Give your students a practical example of probability in action. Take a coin, and ask your students roughly how long it would take to flip heads 10 times in a row. The probability of this happening is 1/1024. Therefore, it would take someone flipping the coin quickly several hours to achieve the feat. Now take a dice and ask your students to guess how long it would take them to roll a six 10 times in a row. The answer may be surprising. The odds of a person rolling a six 10 times in a row is 1/60466148. Assuming one roll every 10 seconds, it would take a person almost 20 years to roll a six 10 times in a row. Explain that the difference between the two is that in the case of the dice there are many more potential outcomes. Probability theory is a way of using the number of potential outcomes to discover how likely any one outcome, or combination of outcomes, is in reality.
Explain to your students that probability can be expressed as a percentage, a fraction or a ratio. Give the students some simple probability questions, and ask them to display the answer as a percentage, then a fraction, then a ratio. For example, you could ask them: "There are 10 rows of seats in a cinema. What is the probability that Johnny will sit in the fourth row?" The answer would be 10 percent, 1/10th and 1:10
Give your students some more challenging probability questions to test their understanding of the topic thus far. For example, hand out a plan of your classroom with the seats arranged in colored sections of different sizes. Ask your students to give the probability that a person would sit in each section.

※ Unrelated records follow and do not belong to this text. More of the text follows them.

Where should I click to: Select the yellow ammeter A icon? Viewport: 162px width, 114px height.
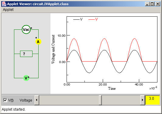38,42

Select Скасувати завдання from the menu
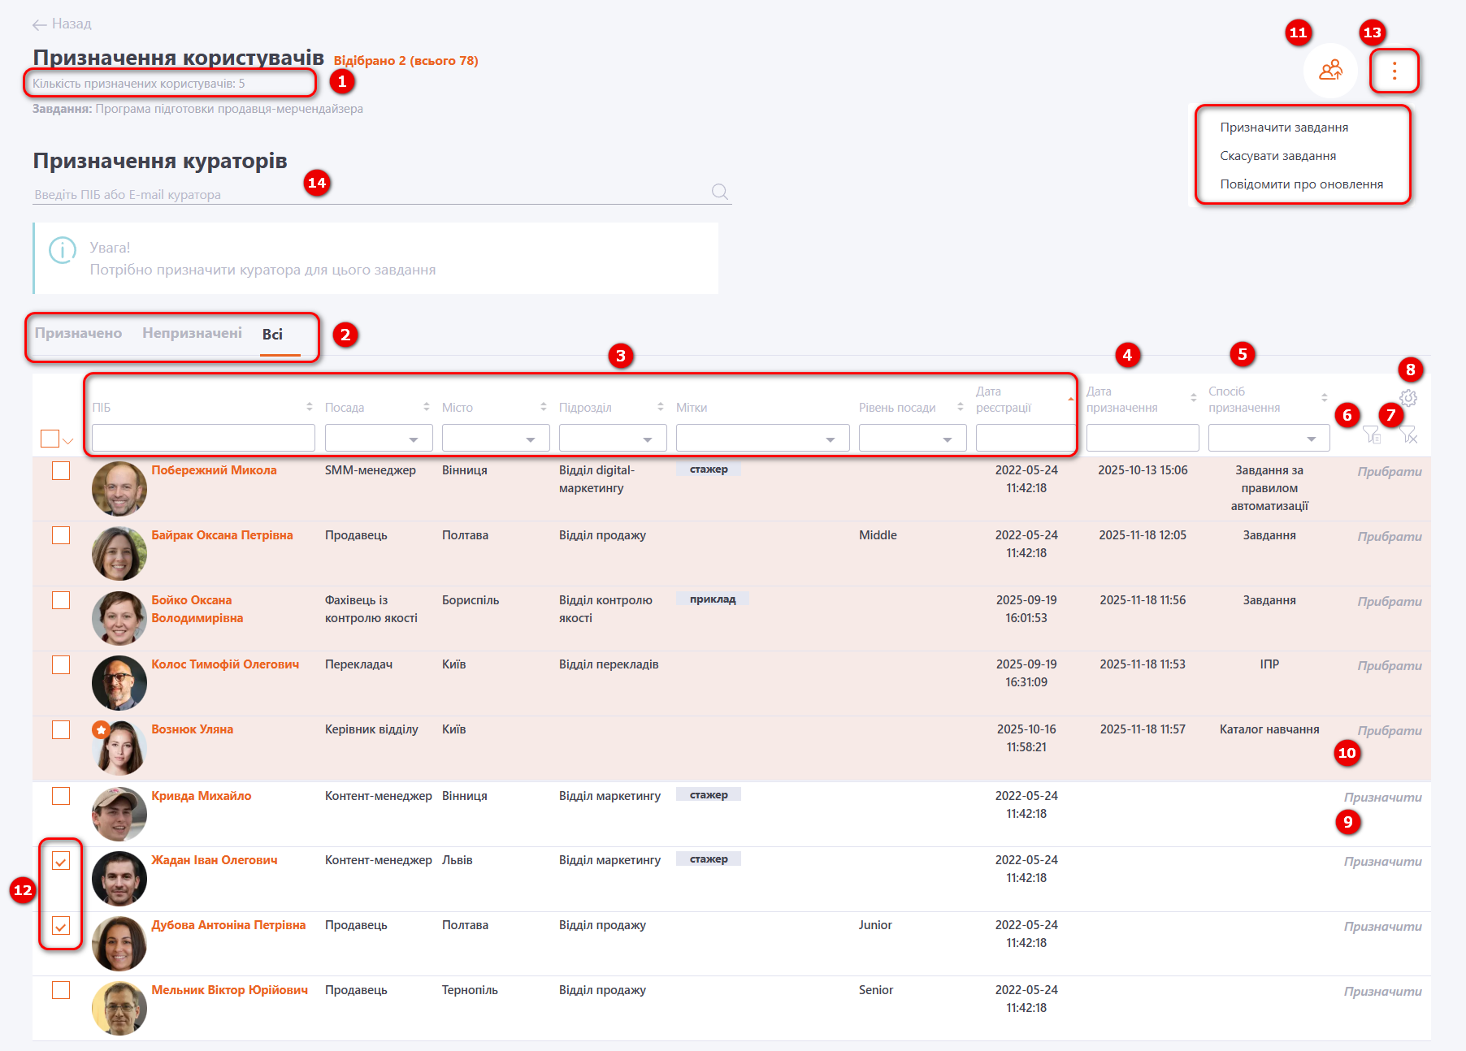tap(1277, 156)
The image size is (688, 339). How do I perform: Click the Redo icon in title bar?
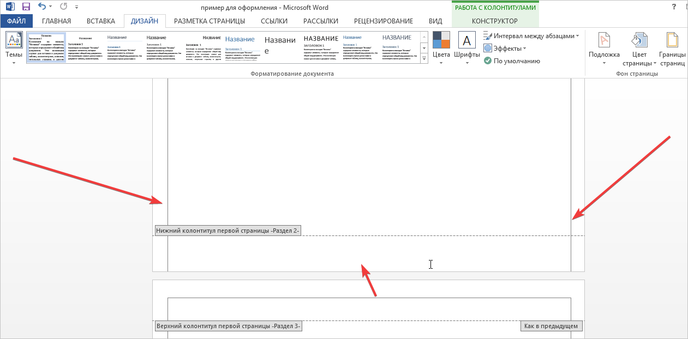coord(63,7)
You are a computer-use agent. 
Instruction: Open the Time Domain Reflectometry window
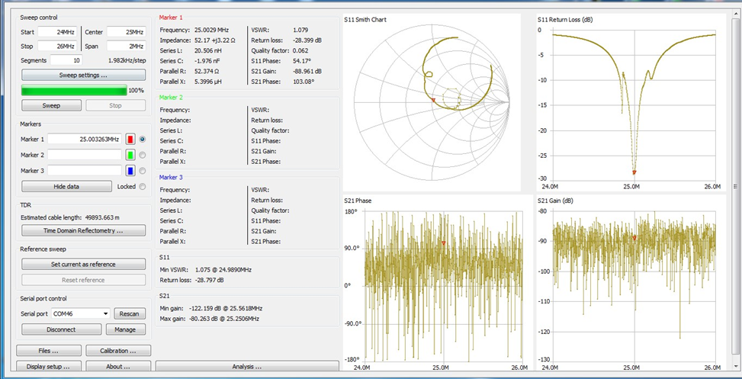(x=83, y=230)
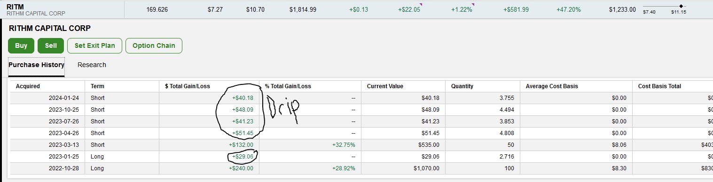The height and width of the screenshot is (182, 713).
Task: Click the purple flag on +$22.05
Action: pyautogui.click(x=420, y=4)
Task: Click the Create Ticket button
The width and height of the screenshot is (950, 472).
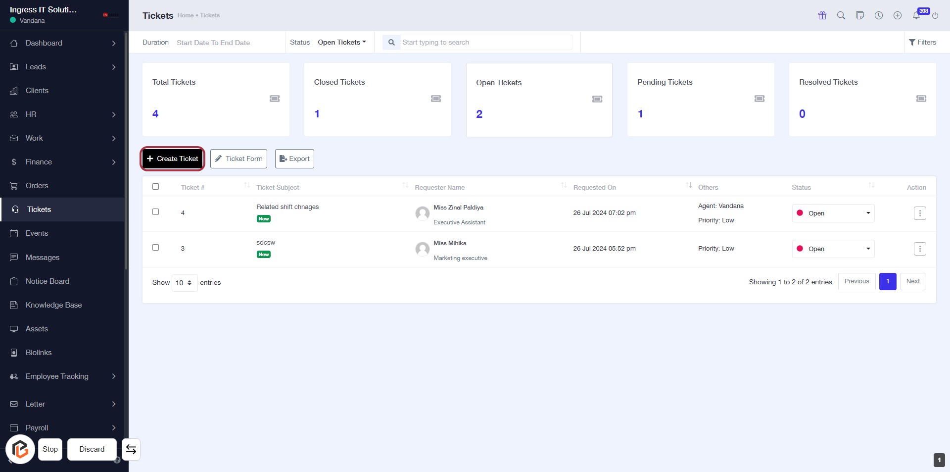Action: 172,159
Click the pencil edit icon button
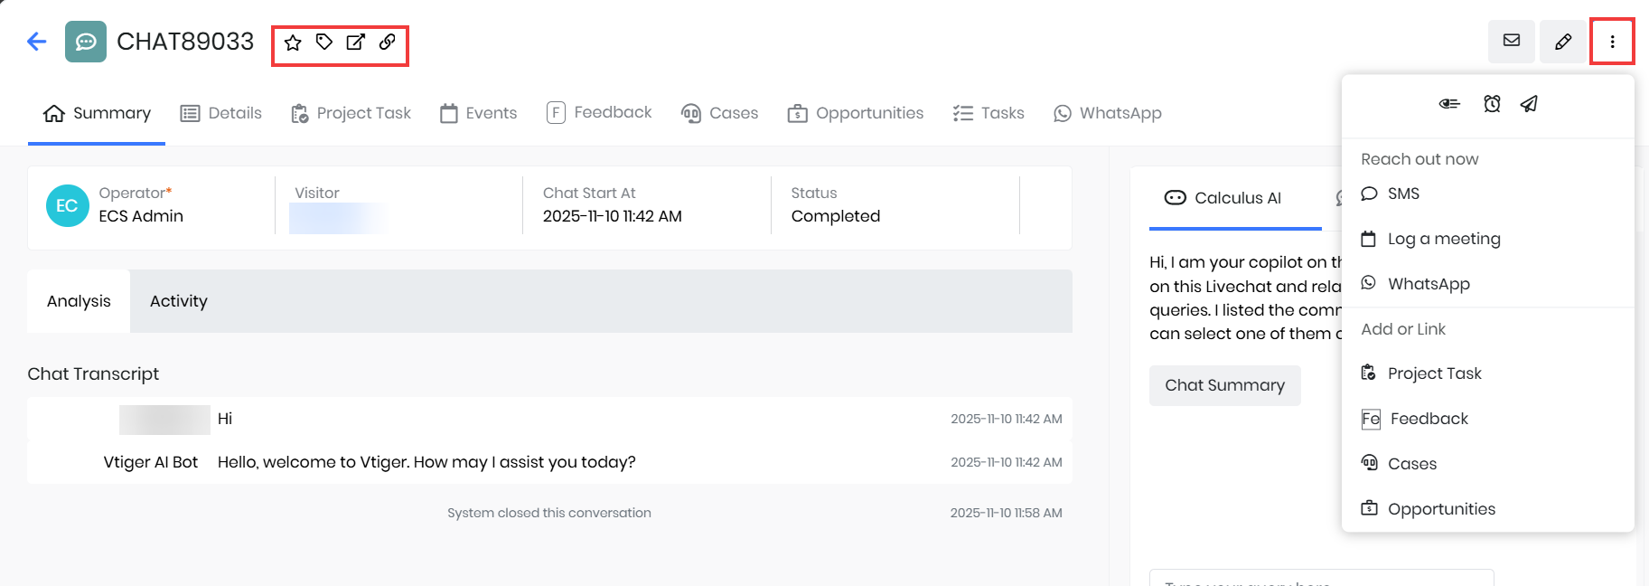Viewport: 1649px width, 586px height. (1563, 41)
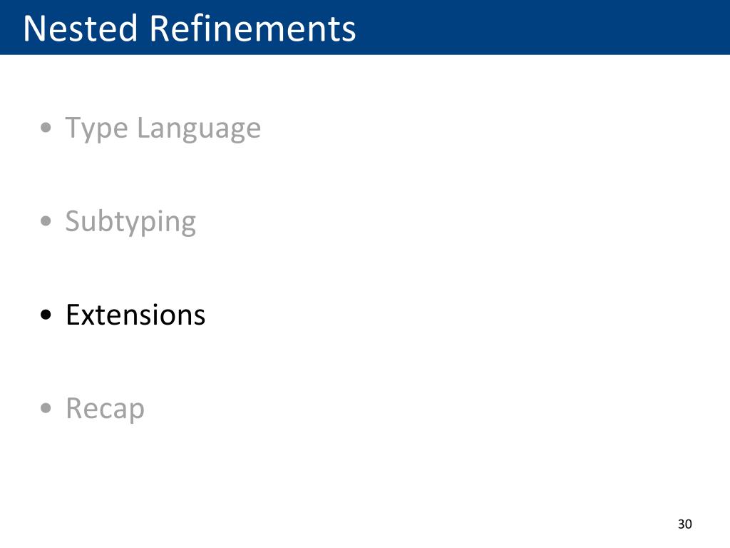Screen dimensions: 730x548
Task: Click the letter E starting Extensions
Action: tap(73, 315)
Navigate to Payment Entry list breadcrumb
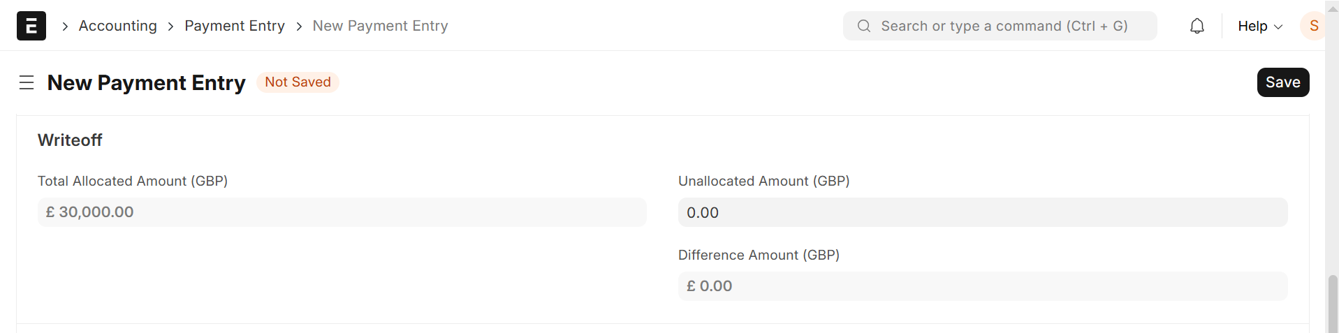1339x333 pixels. tap(235, 26)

One crucial aspect of any teacher's job is relating the material to the student's lives so that they feel as though they've learned something worthwhile. This is especially true of mathematical subjects, which can seem a little abstract. Ask your students to name jobs which involve probability. Examples include doctors and psychologists, who sometimes need to use probability to determine the most viable course of treatment for their patients, actuaries and mathematicians.